→ **What is being asked**
Reproduce the entries from the line containing "249x275 pixels. At" up to and including the line containing "click(x=550, y=7)", with "Gloucester Road" replaced by "Cromwell Road" and all else left unchanged. Give only those lines.

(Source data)
## Start
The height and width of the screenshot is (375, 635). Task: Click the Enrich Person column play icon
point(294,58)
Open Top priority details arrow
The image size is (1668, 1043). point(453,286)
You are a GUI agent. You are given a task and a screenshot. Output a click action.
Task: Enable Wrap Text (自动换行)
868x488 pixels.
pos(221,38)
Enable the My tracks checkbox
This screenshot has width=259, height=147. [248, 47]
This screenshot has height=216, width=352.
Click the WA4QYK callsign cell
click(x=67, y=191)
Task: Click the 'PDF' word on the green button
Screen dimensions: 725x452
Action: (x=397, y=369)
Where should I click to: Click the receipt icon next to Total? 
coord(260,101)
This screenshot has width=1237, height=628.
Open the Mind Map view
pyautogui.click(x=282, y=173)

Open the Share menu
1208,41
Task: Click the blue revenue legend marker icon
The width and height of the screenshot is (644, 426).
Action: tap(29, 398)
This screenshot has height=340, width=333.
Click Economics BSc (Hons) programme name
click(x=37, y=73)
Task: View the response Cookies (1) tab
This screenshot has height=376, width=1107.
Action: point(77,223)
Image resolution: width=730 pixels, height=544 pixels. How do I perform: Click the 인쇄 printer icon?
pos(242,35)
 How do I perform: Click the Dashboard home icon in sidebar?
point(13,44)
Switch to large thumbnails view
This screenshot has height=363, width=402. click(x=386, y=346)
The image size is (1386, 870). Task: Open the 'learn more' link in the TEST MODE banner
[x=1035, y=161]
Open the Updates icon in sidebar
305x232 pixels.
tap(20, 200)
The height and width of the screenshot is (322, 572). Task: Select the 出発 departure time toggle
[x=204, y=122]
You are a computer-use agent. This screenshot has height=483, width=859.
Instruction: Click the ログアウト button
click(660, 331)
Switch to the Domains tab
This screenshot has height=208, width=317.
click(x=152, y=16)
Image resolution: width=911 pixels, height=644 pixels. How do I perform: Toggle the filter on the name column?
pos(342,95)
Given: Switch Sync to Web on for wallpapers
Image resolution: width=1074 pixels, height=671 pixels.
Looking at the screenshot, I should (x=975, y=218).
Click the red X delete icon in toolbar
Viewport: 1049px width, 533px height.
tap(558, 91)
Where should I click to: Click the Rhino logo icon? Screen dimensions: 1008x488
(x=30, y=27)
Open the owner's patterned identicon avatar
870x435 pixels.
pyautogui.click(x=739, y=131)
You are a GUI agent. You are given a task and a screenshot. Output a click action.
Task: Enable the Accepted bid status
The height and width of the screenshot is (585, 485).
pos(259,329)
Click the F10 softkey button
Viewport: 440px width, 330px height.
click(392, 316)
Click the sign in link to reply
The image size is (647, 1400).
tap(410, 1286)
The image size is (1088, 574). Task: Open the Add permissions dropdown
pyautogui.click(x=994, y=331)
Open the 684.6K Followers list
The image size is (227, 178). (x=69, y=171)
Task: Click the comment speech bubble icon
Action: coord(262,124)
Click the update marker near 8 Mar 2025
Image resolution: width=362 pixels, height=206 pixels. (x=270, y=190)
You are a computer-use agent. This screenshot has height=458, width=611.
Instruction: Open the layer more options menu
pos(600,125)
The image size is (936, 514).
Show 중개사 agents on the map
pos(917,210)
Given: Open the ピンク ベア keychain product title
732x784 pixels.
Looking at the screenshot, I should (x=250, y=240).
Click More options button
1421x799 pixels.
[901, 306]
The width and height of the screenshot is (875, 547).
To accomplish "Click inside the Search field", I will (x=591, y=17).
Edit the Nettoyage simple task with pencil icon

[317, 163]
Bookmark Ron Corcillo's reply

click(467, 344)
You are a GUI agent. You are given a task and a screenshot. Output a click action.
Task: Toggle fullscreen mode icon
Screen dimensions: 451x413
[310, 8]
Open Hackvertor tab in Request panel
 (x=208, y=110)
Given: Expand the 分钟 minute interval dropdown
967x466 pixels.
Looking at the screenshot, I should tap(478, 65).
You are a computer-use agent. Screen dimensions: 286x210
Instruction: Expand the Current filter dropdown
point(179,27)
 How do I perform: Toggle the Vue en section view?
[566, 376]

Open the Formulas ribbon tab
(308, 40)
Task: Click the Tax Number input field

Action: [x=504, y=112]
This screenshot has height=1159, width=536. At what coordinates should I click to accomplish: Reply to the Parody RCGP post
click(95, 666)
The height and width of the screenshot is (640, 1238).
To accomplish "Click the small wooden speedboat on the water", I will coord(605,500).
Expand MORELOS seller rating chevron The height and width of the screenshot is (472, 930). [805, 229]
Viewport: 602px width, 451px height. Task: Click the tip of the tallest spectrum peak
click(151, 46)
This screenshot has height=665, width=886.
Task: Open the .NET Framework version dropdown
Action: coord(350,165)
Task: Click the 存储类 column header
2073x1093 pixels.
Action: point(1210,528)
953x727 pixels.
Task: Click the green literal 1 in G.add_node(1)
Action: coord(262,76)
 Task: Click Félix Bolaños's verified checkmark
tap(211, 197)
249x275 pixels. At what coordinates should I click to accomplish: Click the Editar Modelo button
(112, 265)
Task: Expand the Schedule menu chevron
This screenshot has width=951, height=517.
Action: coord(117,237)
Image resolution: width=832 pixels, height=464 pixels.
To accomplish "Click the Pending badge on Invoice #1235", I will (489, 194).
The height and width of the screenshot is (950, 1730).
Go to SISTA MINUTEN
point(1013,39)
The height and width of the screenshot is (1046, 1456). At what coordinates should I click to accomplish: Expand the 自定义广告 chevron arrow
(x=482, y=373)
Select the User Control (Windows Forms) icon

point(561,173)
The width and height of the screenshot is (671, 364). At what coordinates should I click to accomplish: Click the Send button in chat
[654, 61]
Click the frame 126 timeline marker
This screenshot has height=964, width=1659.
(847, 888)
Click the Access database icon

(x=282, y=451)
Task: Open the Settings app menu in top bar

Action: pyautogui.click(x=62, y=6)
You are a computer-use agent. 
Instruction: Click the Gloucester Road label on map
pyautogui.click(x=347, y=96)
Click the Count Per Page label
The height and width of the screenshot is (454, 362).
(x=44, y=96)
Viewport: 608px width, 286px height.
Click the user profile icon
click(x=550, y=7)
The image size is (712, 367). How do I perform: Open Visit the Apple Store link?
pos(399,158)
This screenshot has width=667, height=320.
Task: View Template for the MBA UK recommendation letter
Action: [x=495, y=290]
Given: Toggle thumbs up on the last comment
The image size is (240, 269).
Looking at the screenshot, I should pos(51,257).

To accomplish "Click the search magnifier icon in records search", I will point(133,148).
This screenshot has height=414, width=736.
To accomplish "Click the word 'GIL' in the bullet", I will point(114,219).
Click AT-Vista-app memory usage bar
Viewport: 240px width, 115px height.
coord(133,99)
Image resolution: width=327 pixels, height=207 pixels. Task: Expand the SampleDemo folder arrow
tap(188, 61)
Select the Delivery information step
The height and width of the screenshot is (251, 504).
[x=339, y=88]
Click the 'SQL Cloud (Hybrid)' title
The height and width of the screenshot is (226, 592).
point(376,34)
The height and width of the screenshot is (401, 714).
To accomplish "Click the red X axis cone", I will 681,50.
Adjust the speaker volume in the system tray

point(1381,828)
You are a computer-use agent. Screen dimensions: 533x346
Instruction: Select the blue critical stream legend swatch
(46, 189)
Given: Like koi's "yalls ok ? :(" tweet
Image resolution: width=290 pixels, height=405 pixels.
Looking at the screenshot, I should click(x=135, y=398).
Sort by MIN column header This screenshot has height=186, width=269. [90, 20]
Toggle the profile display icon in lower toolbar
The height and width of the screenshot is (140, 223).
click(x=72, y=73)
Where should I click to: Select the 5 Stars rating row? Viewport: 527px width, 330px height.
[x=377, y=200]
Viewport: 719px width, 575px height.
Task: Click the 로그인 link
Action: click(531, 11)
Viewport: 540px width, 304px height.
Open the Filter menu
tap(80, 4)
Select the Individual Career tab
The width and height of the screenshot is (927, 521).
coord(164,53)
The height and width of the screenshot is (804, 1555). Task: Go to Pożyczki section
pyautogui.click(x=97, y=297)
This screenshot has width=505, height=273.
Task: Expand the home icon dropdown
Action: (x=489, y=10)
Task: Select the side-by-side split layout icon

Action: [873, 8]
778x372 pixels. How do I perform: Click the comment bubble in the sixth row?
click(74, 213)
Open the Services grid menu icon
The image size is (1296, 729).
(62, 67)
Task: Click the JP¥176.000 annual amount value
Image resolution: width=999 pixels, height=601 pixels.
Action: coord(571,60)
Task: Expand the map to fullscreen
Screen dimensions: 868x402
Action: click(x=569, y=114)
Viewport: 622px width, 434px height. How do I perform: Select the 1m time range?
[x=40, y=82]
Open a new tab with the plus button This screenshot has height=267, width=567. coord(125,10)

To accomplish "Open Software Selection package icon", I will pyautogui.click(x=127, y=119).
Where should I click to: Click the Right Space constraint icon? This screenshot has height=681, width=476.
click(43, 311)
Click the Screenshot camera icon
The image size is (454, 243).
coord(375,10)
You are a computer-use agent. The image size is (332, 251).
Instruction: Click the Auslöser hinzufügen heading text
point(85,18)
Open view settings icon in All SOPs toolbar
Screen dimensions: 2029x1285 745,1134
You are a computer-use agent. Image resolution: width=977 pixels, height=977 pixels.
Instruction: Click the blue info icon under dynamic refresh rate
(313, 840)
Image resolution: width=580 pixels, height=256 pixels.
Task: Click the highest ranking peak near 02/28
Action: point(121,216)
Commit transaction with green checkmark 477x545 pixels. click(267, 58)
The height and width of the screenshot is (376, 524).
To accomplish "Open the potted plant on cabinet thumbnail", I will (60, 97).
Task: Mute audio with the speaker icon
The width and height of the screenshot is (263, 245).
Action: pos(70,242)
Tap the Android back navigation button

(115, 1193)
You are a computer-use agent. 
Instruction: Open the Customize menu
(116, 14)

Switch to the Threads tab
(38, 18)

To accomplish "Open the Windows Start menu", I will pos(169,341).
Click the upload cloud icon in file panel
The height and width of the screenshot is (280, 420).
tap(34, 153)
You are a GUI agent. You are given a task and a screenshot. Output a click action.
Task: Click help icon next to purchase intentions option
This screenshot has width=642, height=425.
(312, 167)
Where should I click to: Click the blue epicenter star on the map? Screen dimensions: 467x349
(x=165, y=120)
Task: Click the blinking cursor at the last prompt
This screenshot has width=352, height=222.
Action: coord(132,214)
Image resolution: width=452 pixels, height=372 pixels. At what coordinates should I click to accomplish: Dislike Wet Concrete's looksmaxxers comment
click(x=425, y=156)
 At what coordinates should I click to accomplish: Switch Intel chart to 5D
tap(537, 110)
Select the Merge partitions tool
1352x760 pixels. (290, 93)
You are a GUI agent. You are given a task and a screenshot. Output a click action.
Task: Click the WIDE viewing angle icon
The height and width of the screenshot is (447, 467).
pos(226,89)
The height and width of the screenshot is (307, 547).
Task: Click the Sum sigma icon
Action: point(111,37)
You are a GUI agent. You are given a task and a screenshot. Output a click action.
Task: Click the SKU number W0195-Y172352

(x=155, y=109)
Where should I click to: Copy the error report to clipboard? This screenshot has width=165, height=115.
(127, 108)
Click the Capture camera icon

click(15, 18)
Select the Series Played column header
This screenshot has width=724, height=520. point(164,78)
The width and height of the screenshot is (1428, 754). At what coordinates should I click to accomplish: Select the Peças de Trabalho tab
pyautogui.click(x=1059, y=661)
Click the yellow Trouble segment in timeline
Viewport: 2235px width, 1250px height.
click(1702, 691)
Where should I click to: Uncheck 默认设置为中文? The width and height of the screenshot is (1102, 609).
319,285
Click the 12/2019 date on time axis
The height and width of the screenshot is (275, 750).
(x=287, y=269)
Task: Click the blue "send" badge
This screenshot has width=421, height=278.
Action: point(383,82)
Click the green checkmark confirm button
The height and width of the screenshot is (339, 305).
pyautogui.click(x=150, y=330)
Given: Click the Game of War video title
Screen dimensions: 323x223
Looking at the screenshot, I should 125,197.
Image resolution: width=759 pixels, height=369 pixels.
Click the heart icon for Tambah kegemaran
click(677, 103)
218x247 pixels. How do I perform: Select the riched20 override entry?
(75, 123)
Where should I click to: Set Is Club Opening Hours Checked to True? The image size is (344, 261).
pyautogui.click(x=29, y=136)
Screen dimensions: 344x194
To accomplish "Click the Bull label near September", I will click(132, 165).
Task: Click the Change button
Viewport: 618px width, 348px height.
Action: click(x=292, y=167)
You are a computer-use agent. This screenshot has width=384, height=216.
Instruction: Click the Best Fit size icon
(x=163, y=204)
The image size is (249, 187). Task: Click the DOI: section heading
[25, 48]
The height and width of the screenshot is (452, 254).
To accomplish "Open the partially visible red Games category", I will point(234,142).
## End
→ **Solved exercise**
249x275 pixels. At what coordinates should I click to accomplish: Click the Editar Modelo button
(112, 265)
Task: Expand the Schedule menu chevron
This screenshot has width=951, height=517.
Action: coord(117,237)
Image resolution: width=832 pixels, height=464 pixels.
To accomplish "Click the Pending badge on Invoice #1235", I will (489, 194).
The height and width of the screenshot is (950, 1730).
Go to SISTA MINUTEN
point(1013,39)
The height and width of the screenshot is (1046, 1456). At what coordinates should I click to accomplish: Expand the 自定义广告 chevron arrow
(x=482, y=373)
Select the User Control (Windows Forms) icon

point(561,173)
The width and height of the screenshot is (671, 364). At what coordinates should I click to accomplish: Click the Send button in chat
[654, 61]
Click the frame 126 timeline marker
This screenshot has height=964, width=1659.
(847, 888)
Click the Access database icon

(x=282, y=451)
Task: Open the Settings app menu in top bar

Action: pyautogui.click(x=62, y=6)
You are a computer-use agent. 
Instruction: Click the Cromwell Road label on map
pyautogui.click(x=347, y=96)
Click the Count Per Page label
The height and width of the screenshot is (454, 362).
(x=44, y=96)
Viewport: 608px width, 286px height.
Click the user profile icon
click(x=550, y=7)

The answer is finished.